Getúlio Vargas era agnóstico
Edberto Ticianeli – jornalista
É verdade. Um dos mais importantes presidentes do país, além de se declarar um devotado seguidor do positivismo de Auguste Comte, também deixou registrado as suas insatisfações com o cristianismo.
Para quem duvida, recomendo ler os três robustos volumes da obra biográfica Getúlio, de Lira Neto. Lançada em 2012 pela Companhia das Letras, a coleção já está na 9ª reimpressão.
Em 4 de março de 1911, ao se casar com Darcy Sarmanho, então com 15 anos, Getúlio Vargas escolheu assumir os compromissos matrimoniais no Cartório, fugindo do casamento religioso.
O autor da biografia revela que Getúlio tinha como livro de cabeceira o explosivo, para a época, Jesus Cristo nunca existiu, do italiano Emilio Bossi.
No seu discurso de formatura na Faculdade de Direito, também deixou registradas suas opiniões sobre o assunto pronunciando um libelo contra o cristianismo.
“Foi sobre a ruinaria da civilização greco-romana que desabrochou a flor mórbida do pensamento cristão”, falou para os presentes.
E continuou: “A moral cristã é contra a natureza humana” e “o cristianismo é inimigo da civilização”.

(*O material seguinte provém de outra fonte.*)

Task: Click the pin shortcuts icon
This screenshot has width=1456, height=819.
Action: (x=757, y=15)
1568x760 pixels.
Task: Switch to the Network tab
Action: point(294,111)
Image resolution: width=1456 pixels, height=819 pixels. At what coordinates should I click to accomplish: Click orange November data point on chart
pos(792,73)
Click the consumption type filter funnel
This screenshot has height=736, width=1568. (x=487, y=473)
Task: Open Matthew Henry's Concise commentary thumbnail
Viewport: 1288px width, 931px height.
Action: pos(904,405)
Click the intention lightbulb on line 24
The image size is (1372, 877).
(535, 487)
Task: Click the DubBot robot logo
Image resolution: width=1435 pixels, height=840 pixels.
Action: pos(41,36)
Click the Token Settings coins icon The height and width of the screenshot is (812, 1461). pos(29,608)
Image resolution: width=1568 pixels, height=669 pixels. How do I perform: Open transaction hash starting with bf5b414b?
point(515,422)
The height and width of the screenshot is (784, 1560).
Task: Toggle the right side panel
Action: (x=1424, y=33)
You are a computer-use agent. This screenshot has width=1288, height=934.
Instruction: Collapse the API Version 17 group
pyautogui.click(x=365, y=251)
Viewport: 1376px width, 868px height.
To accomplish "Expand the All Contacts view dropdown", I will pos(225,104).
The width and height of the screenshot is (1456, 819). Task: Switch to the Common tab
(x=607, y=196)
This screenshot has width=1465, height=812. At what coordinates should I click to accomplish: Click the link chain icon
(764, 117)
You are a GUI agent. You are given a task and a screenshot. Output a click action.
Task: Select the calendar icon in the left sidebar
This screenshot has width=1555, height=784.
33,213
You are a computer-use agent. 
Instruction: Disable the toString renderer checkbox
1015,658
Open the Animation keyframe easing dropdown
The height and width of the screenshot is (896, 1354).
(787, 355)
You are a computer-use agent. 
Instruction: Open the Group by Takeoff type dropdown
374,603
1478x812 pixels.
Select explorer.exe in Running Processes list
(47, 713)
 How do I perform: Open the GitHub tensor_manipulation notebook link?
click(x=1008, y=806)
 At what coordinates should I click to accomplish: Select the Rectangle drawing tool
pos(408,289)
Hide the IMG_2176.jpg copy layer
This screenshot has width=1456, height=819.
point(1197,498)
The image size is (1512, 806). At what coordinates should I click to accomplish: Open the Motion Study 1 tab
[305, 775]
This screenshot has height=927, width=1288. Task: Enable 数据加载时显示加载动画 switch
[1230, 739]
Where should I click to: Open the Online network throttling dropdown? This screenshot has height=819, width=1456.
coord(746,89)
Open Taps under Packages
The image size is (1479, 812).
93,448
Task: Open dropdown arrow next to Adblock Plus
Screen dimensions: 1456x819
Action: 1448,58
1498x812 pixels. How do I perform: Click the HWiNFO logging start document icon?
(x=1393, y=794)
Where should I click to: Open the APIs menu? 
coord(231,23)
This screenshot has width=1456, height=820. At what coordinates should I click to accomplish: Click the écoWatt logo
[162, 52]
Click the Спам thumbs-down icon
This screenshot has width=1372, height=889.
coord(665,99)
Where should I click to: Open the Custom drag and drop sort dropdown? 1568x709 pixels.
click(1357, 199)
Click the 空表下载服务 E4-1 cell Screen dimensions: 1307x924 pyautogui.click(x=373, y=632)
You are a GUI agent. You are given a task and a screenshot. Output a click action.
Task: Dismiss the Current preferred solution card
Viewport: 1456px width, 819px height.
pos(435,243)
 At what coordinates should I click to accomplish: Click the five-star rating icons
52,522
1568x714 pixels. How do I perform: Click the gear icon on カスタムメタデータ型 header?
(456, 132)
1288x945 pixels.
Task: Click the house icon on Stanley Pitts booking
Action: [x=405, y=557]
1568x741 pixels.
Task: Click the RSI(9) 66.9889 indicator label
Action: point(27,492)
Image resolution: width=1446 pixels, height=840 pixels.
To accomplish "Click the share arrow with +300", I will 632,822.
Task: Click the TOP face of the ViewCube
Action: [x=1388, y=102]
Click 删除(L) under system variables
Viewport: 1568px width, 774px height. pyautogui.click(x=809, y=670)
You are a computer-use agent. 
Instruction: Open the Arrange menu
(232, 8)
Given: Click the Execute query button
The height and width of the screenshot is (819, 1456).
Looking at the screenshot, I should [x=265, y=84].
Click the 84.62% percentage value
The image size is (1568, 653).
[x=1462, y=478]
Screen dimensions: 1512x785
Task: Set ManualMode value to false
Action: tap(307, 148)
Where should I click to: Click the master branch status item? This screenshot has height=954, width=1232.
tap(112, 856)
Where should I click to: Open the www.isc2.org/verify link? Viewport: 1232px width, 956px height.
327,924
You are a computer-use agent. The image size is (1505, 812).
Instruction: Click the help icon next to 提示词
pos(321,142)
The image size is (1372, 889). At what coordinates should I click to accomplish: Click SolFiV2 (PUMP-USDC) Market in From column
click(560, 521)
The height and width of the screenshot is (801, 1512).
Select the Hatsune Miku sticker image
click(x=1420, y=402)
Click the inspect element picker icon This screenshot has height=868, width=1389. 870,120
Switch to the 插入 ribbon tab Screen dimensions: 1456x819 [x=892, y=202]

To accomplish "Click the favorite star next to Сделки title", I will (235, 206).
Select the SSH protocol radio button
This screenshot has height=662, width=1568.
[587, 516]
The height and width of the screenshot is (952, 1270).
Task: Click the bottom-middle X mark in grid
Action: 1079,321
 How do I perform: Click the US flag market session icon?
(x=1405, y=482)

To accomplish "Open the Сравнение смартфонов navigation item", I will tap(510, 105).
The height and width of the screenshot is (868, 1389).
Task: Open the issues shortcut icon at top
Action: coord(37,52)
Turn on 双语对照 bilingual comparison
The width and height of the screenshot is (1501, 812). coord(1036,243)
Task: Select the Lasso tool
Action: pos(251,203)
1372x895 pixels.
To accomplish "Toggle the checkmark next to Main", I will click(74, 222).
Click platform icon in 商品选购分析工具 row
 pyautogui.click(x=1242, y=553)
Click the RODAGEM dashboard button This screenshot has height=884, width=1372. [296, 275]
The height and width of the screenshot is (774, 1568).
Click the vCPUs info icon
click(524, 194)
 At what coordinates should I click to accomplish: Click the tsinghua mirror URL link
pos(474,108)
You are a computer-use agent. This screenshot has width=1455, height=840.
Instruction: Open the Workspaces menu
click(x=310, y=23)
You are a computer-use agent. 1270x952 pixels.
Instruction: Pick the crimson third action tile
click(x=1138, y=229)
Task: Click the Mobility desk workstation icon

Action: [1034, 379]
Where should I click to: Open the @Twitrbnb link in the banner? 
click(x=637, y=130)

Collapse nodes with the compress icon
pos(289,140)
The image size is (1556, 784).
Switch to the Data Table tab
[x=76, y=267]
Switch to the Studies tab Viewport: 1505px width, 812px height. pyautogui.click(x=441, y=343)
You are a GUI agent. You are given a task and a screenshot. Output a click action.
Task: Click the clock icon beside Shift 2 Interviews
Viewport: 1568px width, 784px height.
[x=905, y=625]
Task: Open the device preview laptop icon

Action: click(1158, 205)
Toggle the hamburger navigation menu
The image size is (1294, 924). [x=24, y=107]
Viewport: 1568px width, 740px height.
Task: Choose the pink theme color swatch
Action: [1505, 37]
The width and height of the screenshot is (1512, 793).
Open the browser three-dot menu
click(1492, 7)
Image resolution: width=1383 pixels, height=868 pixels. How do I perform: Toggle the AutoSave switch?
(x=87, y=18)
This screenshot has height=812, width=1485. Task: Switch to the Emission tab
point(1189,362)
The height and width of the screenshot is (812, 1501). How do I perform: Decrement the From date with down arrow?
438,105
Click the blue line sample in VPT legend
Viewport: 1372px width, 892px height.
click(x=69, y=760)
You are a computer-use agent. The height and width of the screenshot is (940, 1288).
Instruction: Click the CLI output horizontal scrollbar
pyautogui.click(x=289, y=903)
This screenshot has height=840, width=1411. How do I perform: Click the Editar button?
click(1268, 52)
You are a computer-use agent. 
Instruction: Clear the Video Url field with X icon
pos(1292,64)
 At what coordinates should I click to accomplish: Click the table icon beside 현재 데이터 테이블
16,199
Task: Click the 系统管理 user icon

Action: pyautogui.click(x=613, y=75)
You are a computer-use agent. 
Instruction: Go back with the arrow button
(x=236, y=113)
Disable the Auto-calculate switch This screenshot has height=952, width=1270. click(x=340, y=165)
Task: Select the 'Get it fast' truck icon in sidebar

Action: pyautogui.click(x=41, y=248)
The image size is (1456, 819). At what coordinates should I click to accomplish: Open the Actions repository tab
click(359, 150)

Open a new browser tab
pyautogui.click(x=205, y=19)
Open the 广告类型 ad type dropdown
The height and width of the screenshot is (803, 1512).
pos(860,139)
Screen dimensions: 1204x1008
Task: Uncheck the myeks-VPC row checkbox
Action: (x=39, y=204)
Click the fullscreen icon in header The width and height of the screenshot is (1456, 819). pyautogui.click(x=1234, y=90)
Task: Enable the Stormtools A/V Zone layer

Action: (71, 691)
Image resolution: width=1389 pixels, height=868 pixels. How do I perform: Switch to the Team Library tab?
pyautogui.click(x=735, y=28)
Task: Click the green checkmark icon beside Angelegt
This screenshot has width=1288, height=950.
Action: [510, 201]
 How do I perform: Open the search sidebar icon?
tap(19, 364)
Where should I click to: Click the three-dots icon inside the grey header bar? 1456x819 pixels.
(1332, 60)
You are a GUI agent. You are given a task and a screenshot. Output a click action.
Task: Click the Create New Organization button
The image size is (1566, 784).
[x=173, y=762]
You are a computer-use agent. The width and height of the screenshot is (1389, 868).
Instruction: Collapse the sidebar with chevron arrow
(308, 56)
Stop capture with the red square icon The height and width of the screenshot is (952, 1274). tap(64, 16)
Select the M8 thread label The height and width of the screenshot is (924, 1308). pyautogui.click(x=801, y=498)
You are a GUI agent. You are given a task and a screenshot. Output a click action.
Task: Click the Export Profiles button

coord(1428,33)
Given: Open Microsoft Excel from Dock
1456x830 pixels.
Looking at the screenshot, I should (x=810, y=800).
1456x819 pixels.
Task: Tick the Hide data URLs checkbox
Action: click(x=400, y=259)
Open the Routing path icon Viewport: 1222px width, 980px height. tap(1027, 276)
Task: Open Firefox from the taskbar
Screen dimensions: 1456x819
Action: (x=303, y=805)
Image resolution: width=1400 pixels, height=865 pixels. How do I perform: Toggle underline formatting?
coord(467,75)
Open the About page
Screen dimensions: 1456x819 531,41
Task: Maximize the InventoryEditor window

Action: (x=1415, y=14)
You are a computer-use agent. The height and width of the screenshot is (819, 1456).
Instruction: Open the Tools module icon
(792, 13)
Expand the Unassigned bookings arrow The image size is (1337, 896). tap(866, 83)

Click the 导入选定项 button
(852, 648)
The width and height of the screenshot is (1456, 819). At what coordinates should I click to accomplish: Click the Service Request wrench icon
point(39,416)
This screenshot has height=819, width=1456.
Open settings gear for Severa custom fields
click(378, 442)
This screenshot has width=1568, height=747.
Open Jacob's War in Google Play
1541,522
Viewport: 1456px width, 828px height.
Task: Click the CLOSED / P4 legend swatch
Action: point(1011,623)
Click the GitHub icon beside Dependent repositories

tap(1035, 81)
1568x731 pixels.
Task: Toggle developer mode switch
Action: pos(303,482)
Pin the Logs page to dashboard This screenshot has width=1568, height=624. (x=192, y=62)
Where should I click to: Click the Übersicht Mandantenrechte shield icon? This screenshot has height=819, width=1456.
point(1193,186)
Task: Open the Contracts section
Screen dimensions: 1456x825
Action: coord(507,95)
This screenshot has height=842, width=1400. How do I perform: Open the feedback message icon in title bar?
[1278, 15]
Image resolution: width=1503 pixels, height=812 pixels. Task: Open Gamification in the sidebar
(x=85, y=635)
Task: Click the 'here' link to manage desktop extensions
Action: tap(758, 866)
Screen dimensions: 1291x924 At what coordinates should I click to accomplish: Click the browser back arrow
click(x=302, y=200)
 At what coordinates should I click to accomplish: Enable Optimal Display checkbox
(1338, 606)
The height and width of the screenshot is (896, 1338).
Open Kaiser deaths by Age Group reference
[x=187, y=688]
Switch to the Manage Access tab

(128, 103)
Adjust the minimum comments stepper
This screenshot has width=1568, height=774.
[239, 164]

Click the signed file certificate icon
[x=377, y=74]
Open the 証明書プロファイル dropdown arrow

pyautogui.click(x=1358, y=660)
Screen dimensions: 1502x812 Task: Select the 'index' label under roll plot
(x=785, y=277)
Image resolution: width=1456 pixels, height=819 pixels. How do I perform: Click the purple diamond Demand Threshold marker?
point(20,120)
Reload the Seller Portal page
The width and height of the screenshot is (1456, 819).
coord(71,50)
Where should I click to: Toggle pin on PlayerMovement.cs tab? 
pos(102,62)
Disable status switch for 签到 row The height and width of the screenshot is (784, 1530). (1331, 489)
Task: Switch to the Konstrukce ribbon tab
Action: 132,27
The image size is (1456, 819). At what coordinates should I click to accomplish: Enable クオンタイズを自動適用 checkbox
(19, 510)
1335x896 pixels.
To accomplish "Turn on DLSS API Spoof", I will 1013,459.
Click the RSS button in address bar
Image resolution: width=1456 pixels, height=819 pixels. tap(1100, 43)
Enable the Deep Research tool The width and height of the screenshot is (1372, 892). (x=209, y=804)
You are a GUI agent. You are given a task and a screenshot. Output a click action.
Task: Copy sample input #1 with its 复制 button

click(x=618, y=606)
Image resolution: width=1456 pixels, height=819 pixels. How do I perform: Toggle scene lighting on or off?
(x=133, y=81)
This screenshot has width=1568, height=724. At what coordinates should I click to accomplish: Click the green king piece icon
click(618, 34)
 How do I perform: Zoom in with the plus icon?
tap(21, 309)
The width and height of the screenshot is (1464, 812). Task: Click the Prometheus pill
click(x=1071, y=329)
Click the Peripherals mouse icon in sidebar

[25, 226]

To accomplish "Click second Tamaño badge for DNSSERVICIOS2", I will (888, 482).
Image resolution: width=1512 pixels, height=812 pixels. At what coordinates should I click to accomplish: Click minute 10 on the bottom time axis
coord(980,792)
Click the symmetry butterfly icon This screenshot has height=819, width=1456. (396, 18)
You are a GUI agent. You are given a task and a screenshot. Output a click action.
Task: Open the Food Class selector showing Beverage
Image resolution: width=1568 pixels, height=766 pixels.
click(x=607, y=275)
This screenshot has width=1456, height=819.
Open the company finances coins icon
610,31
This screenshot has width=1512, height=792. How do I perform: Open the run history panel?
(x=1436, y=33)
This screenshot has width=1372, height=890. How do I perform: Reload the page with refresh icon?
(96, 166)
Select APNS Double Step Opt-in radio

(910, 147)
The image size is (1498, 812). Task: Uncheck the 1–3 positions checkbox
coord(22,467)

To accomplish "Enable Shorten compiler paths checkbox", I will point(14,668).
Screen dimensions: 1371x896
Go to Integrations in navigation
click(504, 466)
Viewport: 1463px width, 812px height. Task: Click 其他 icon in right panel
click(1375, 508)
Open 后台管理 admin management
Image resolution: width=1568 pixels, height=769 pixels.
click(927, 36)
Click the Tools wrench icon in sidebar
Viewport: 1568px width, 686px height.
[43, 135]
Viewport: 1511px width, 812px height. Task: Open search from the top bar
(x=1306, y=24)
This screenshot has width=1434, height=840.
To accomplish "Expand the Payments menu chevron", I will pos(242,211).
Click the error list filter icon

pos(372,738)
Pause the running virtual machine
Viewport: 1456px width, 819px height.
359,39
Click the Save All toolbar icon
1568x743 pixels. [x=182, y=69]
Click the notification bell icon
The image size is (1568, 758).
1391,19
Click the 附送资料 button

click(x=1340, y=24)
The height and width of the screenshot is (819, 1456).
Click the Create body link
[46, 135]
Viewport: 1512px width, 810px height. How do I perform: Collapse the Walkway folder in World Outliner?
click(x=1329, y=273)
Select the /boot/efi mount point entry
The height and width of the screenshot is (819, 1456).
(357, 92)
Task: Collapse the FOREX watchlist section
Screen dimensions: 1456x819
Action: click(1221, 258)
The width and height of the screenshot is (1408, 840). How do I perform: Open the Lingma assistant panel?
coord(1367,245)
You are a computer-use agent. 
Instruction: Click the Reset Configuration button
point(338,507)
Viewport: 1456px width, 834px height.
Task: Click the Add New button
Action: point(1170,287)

Segundo o autor, Getúlio considerava que o cristianismo significava um retrocesso em relação as “grandes conquistas progressivas da humanidade”, um freio ao “ideal superior de força e energia” que teria sido legado à civilização ocidental pela cultura greco-romana.
Para ele, o cristianismo “desnatura a grandeza da sexualidade, a força propagadora da espécie, a união dos seres numa transfusão do magnetismo amoroso, considerado como um comércio impuro”.
Atuando politicamente em um país dominantemente católico, Getúlio guardou a sete chaves esse discurso. Ele foi descoberto pela família muito tempo depois da sua morte e agora está nos arquivos oficiais do ex-presidente, classificado como confidencial.
Ensino religioso
Mesmo sendo um agnóstico, Getúlio Vargas foi quem instituiu o ensino religioso nas escolas públicas (Decreto nº 19.941 de 30 de abril de 1931). Agiu assim para não sofrer desgastes políticos com os católicos.
Assinado pelo então ministro da Educação Francisco Campos, o restabelecimento do ensino religioso nos níveis primário, secundário e normal recebeu duras críticas, principalmente da escritora e jornalista Cecília Meireles.
Se referia à medida como o “decretozinho do ensino religioso” e passou a revelar que estava desapontada com os rumos da Revolução de 1930: “[…] o regime atual, que tanto tem invocado a Liberdade como a padroeira, nos coloca nas velhas situações de rotina, de cativeiro e de atraso que aos olhos atônitos do mundo proclamarão, só por si, o formidável fracasso da nossa malograda revolução…”.
Analisava que o “decretozinho provinciano” serviu para “agradar a alguns curas, e atrair algumas ovelhas”.
Com essa medida, Getúlio selou um pacto com a Igreja Católica, que tinha dúvidas sobre o caminho que o líder gaúcho tomaria.